A presidential hopeful spoke to the campus community about border security Wednesday despite a lack of confidence from his campaign. Roy Tyler, campaign director of communication for Duncan Hunter, said the chances of Hunter winning the candidacy were about as good “as pushing a string through a maze.”
Students and interested locals gathered in the Brown-Lupton Student Center lounge to hear Hunter, R-Calif., campaign for the 2008 presidency.
Hunter’s speech had a slow start after his flight was diverted to Dallas Love Field due to weather problems, causing his arrival to be delayed by 20 minutes.
He wasted little time getting to the issues he considered important to his campaign including outsourcing, trade with China and illegal immigration.
Hunter said he believes America is losing part of its great industrial base due to outsourcing work to foreign countries.
“We are letting China cheat on trade,” said Hunter, expressing concern about trade between America and China.
Hunter said China is downgrading its money by 40 percent in an effort to decrease the cost of its goods.
“As president of the United States I will stop China from cheating on trade,” Hunter said. “And, if they devalue their currency to the point they are unfairly undercutting America’s products in our markets and around the world, then we will put countervailing duties on their products.”
Trade with China would continue under this system but it would be a fair two-way trade, Hunter said.
Hunter, who wrote the Secure Fence Act which aims to extend the border fence 1854 miles across states bordering Mexico, also discussed illegal immigration.
He said he believes his fencing will not only help curb illegal immigration but will also save lives.

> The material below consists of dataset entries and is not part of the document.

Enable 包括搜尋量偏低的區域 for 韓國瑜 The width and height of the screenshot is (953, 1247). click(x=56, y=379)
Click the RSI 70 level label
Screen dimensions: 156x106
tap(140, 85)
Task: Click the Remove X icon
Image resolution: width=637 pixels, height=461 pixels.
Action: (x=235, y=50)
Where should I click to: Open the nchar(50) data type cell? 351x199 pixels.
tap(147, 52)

“About 130 people have died, folks who came across illegally, have died in the Arizona desert,” Hunter said. “If we have that fence across the Arizona border we’re going to save a lot of lives.”
Hunter guaranteed, if elected president, the completion of the 854 miles of border fence within six months.

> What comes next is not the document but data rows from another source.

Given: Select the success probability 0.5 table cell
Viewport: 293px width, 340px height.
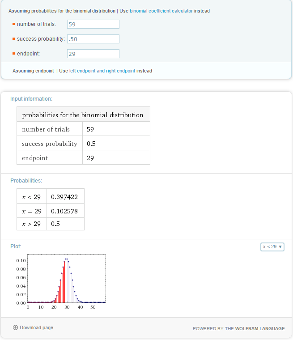Looking at the screenshot, I should pos(116,144).
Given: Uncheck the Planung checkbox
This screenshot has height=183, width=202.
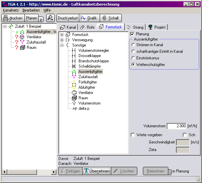Looking at the screenshot, I should (x=132, y=34).
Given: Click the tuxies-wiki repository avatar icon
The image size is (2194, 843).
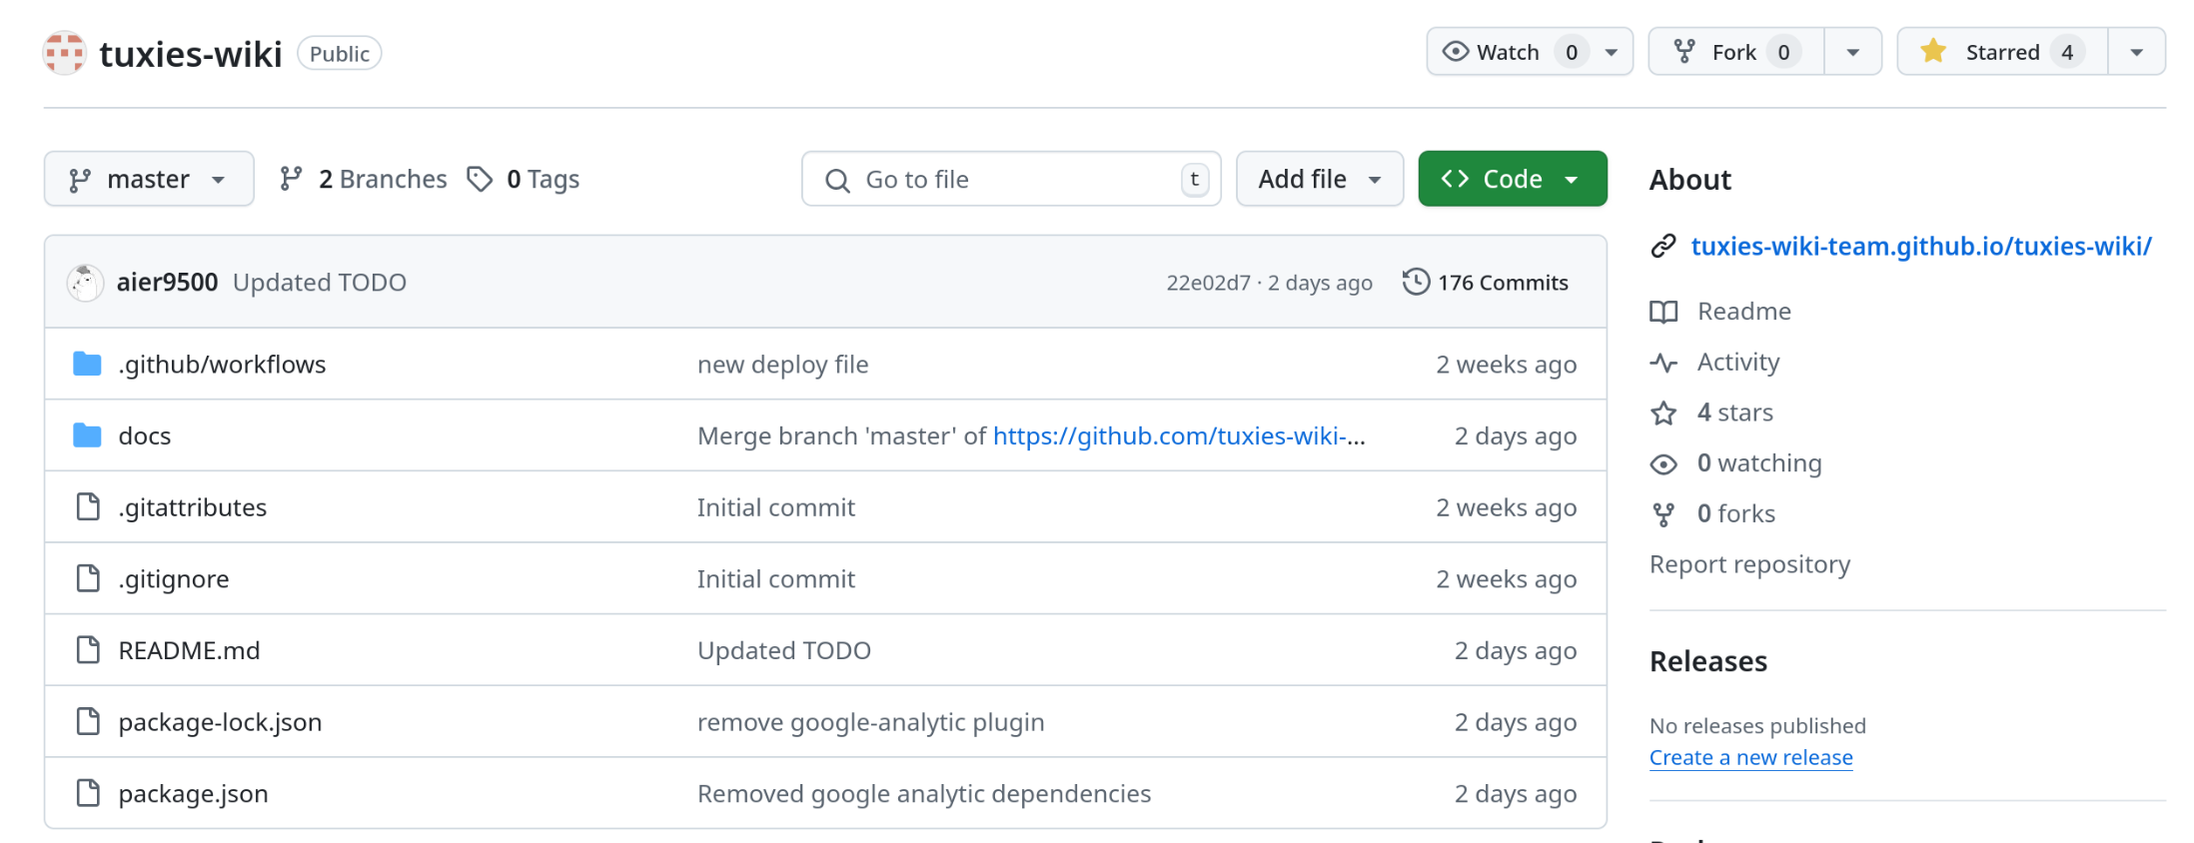Looking at the screenshot, I should tap(64, 53).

He acknowledged illegal border crossing or smuggling is something that can never by completely stopped but said he believes it will be enough of an inconvenience to slow border traffic.
Hunter said he felt students need to become politically active and get involved in campaigns that reflect their values.

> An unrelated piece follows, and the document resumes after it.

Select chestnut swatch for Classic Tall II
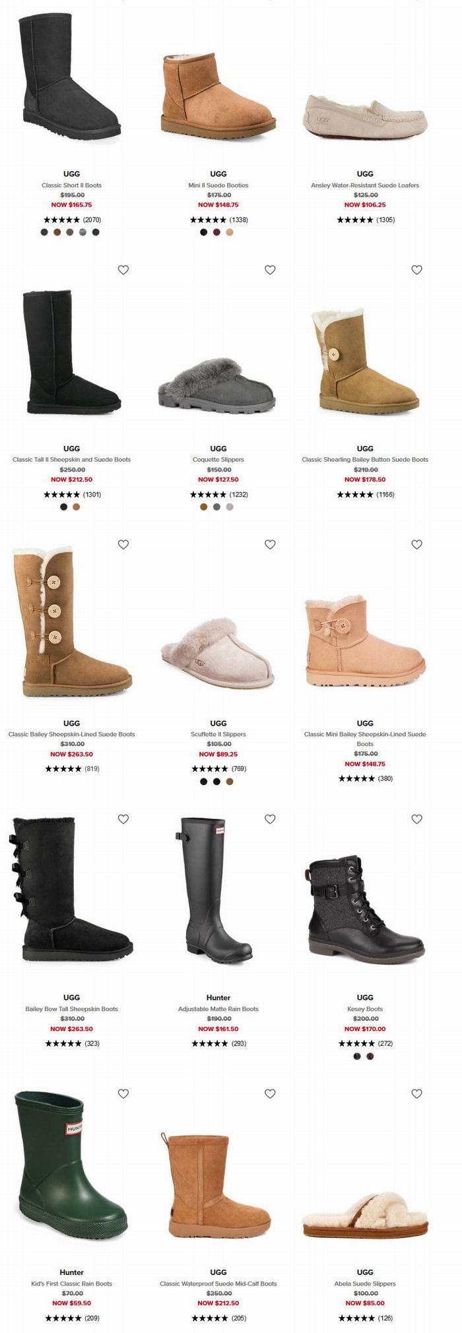462x1333 pixels. click(x=77, y=507)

“Being active in politics – I think – is an action we all owe the country,” Hunter said.
Freshman business premajor Nick Boerner and senior political science major Melanie Harris said Hunter did a good job getting his viewpoints across, but both still felt he stood little chance to represent the Republican Party.
Despite the tough road ahead, Tyler said, the campaign would continue and hopefully start gaining speed.